一方、四月園子殺しの真犯人は、“嵐の山荘”という設定と、万理による一応の“解決”(園子の自殺)によって隠されています。が、前者については土砂崩れなど起きていないことが終章直前(「殺人の混沌」)で示されていますし、後者についてはやはり無理がありすぎるので、外部犯の可能性を想定することもそれほど難しくはないのではないでしょうか。
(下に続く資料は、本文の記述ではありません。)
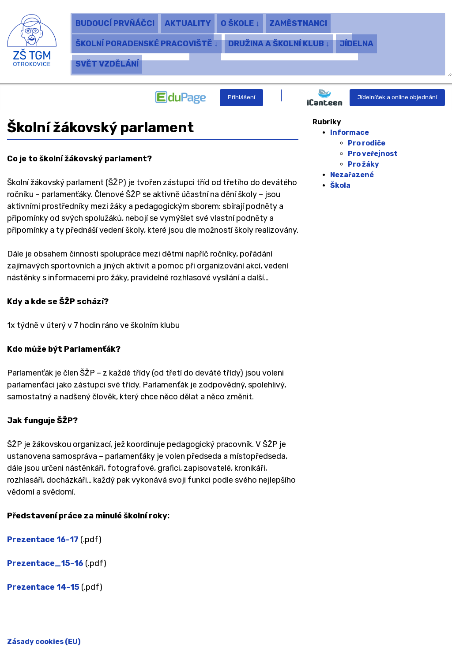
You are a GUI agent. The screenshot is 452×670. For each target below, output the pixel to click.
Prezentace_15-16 (45, 563)
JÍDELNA (356, 41)
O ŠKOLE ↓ (240, 21)
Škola (340, 185)
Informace (349, 132)
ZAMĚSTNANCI (298, 21)
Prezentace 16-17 (43, 539)
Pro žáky (363, 164)
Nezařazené (352, 175)
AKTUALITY (188, 21)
真相が明らかになってみると、捜査主任が指摘した九十瀬智恵殺しと“通り魔”事件との関連に対しての、“三諸としては、それは絶対にあり得ないと判ってはいた” (93頁)という独白にニヤリとさせられます。
- 3.別荘に集まった理由
- 一日宮和徳の別荘に集まってきたのは、ホステス殺害事件(五百棲)、幼女連続殺害事件(二野瓶)、髪切り魔事件(七座)、通り魔事件(三諸)、食人鬼騒動(八重原)の犯人たちだったわけですが、いずれも
“南の方角から得た日々の実りを活かせば大吉” という新聞の『今日の運勢』を“北の方角の一日宮を殺せば大吉” (255頁)と読み替えたというのが無茶苦茶(ほめ言葉)です。しかも、やたらに大人数になった原因が、2月・6月・11月が共通という手抜き仕事や、一日宮に娘がいるという誤った記事だというのも笑えます。
しかし、その中にあってただ一人、『今日の運勢』を文字通りに受け取った園子の立場は……。